Шут (СИ) - Кочешкова Е. А. "Golde". Страница 7
- А сыночек тот, да будет вам известно, пропил все папино наследство в три года и решил... Угадайте что? Ну конечно - податься в рыцари! Куда ж еще идти родовитому бездельнику... - Шут как бы невзначай покосился в сторону парочки особенно задиристых парней в блестящих, почти парадных латах. - А тут, вот беда-то, у графеныша нашего опять неувязка случилась - кобыла его понесла! - он встал, скрючив ноги, так точно между ними были бока беременной лошади, и всем видом своим изобразил придурковатое недоумение. Однако продолжить байку Шуту не дали. Он вздрогнул от неожиданности, когда тяжелая рука в грубой кожаной перчатке хлопнула его со всей дури по плечу:
- Эй, ты! Тебя принц зовет, оглох что ли? - рыцарь Барх - отчасти беззубый, с физиономией в рубцах от давних чирьев громила - никогда не отличался деликатностью... Потирая отбитое плечо, Шут так и заявил ему, ядовито напомнив, что приласкать дурака считается среди дам хорошей приметой, но вот на счет рыцарей он не уверен! Упомянутые дамы, не обманув его ожиданий, дружно засмеялись, заставив рыцаря побагроветь от гнева. Но влепить Шуту затрещину ему не удалось - конечно, куда этому Барху состязаться в ловкости с учеником Виртуоза... Увернувшись от лапищ рыцаря, Шут ретировался по направлению к палатке принца. И в этот момент прозвучал сигнал к началу травли. Крик и лай, трубный глас охотничьих рогов, топот и пылища - Шут сам не заметил, как оказался в самом центре этого хаоса.
Рядом с Тодриком.
У наследника были невыразительные бледно-голубые глаза, и хотя лицом он удался, эти водянистые гляделки все портили. Сводили на нет аристократическую красоту прямого носа, черных бровей, алых губ и густых темных волос, каскадом спадающих на плечи. Женщины, безусловно, считали принца красавчиком, но Шут видел лишь эти холодные глаза с вечной обидой, затаившейся на дне.

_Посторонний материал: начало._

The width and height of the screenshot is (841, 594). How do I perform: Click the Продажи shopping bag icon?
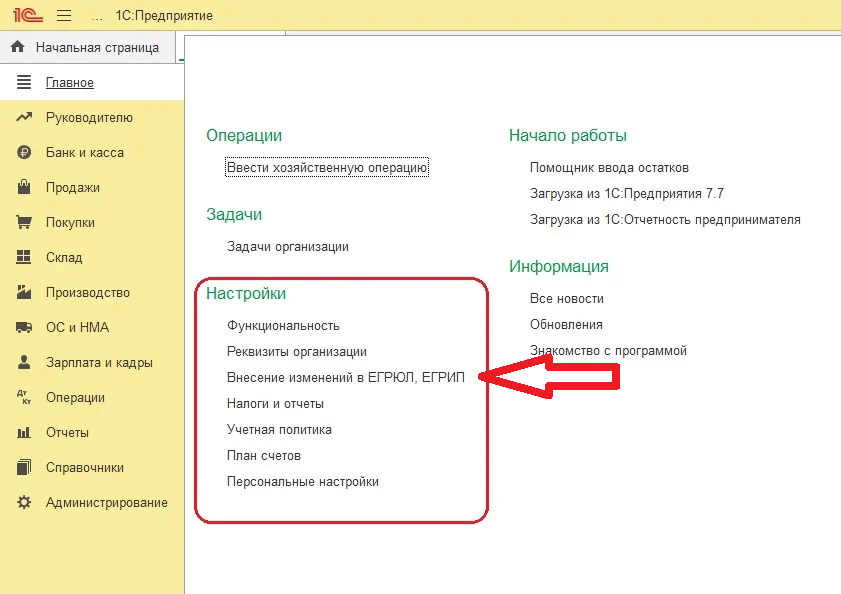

И сейчас они смотрели прямо на него.
Он понял, что его ждут неприятности. Очень серьезные неприятности...
- А отчего это вы, господин шут не изволите развлекать моих рыцарей? - Тодрик кривил губы в злобной усмешке. - Все с дамами, да с дамами, а как же мы? - он обвел рукой своих товарищей, которые все как один скалили рожи в гнусных улыбках, предвкушая... что? Охоту? Или совсем другую забаву? - А извольте-ка вы нас сопровождать! Трас, подай скакуна его дурачеству!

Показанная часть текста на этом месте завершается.